Sat, Mar 16, 2002 - Page 3 News List

Task force wants new laws to clean up party funding


Eight legislators of different political stripes formed a special task force yesterday to push for early passage of a slew of "sunshine laws" that aim to rid Taiwan's politics of moneyed influence.

At the inaugural ceremony of the task force, members of the cross-party panel vowed to transcend partisan considerations.

KMT legislator Chen Shei-saint (陳學聖), also a convener of the group, said all members have agreed to focus efforts on the passage of laws to regulate political contributions and political parties during the current legislative session.

"All members also promise to serve as a conduit for the team's communications with their own legislative caucuses in discussing provisions of these `sunshine laws,'" Chen said.

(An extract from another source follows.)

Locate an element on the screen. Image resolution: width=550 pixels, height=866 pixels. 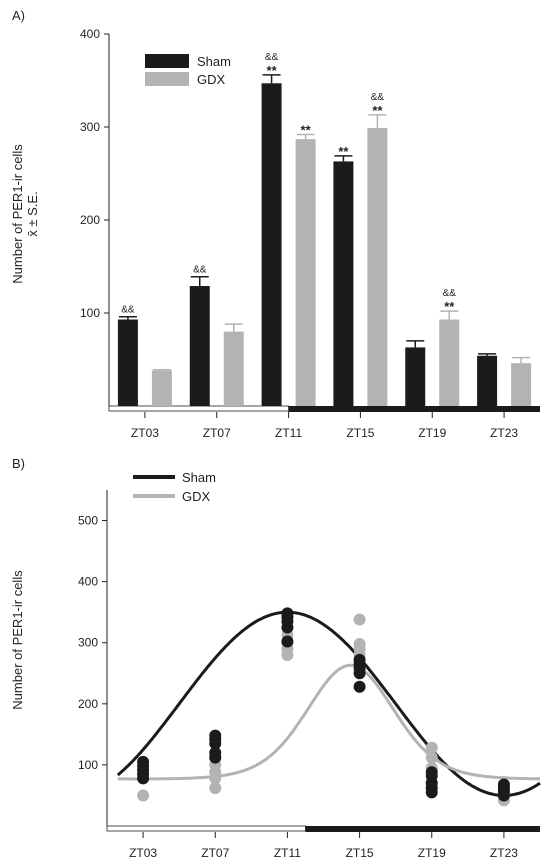
panel-a-legend: Sham GDX is located at coordinates (188, 70).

The KMT legislator added that task-force members are committed to persuading their own legislative caucuses to allow their members to vote freely should showdown votes be held in the legislature.

"Even if we may be disciplined by our own parties, we are determined to give the priority to national interests instead of partisan interests," Chen stressed.

The seven other members of the team are Su Ying-kuei (蘇盈貴) of the TSU, Lee Yung-ping (李永萍) of the PFP, Lee Wen-chung (李文忠) and Julian Kuo (郭正亮) of the DPP and Huang Teh-fu (黃德福) of the KMT.

Chen said that the passage of "sunshine laws" is a nearly unanimous campaign promise of incumbent legislators from across the political spectrum.

"It is not only mainstream public opinion, but also a cross-party consensus. And now is the time to realize our campaign promise," he said.

Also at the inaugural ceremony, legislator Eugene Chao (趙永清), who serves as the task force's chief executive, said it has been 10 years since "sunshine laws" were first broached in the legislature.

"To date, only a few relevant laws, including the Public Functionary Assets Disclosure Law (公務人員財產申報法) and the Money Laundering Prevention Law (洗錢防治法), have been passed," Chao lamented.

"As many other important bills are still pending legislative approval, the goal of establishing clean politics remains a distant dream," he said.

The new cross-party panel has arranged a priority list of bills, including measures to regulate political parties and contributions, government lobbying and information disclosure.

"We have set the target that at least one `sunshine bill' must be passed at each legislative session," Chao noted.

In addition, Chao said, the panel would continue pushing the government to draft detailed enforcement rules to facilitate the implementation of several "sunshine bills" that have already cleared the legislative floor.

As many "sunshine laws" are closely related to party interests, discussions on various provisions are likely to trigger standoffs between the ruling and opposition parties.

"All members have reached a consensus that the common interests of all citizens will take precedence over any partisan interests," Chao said.